* Exercise requirements
Find the line with "You are a GUI" in the entries below, then reproduce it and every line after it down to and including the line with "This screenshot has width=788, height=434.", exactly.

* Data for analysis
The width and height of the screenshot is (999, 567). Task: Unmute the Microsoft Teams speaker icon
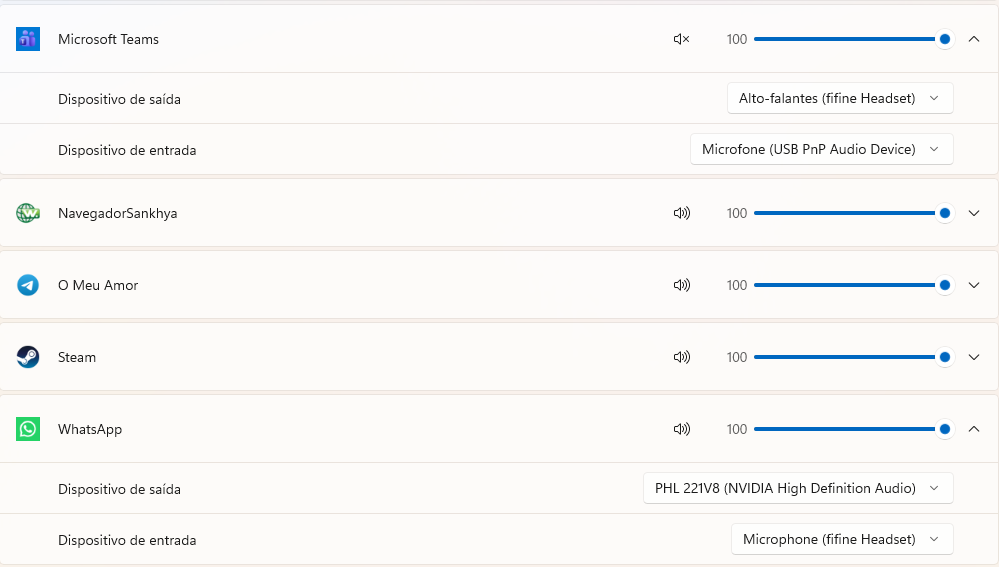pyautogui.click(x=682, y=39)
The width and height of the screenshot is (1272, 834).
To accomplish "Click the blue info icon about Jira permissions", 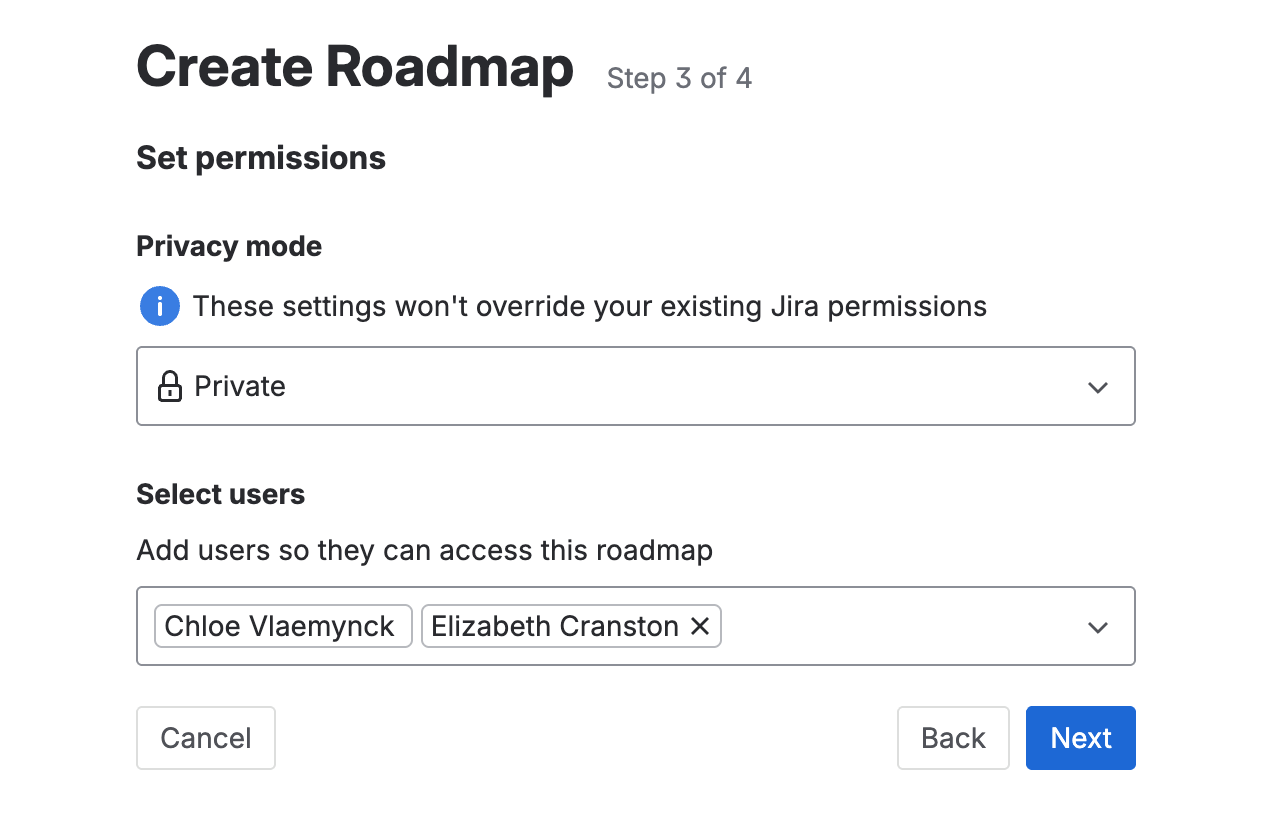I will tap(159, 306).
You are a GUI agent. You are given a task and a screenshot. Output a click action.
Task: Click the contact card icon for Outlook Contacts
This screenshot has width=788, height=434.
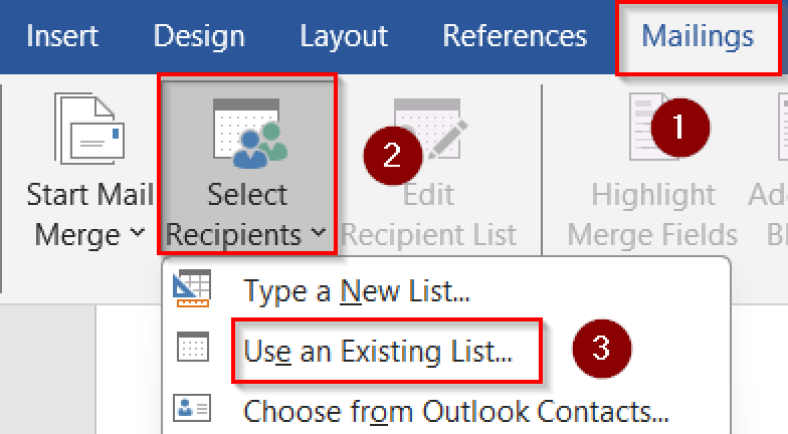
==
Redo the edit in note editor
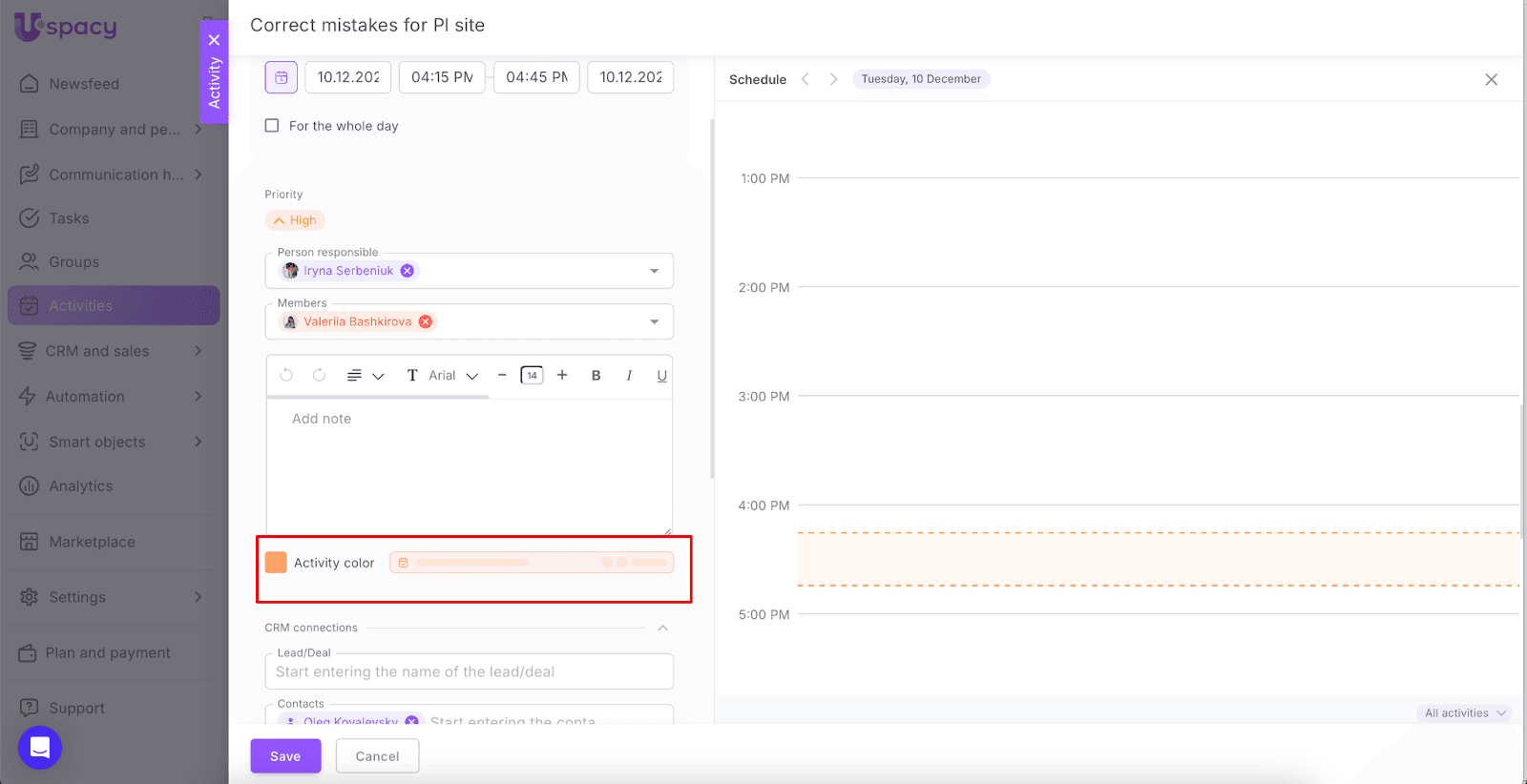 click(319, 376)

* Answer box
You are a GUI agent. You are given a task and a screenshot. Output a click action.
Task: Click the contact card icon for Outlook Contacts
This screenshot has width=788, height=434.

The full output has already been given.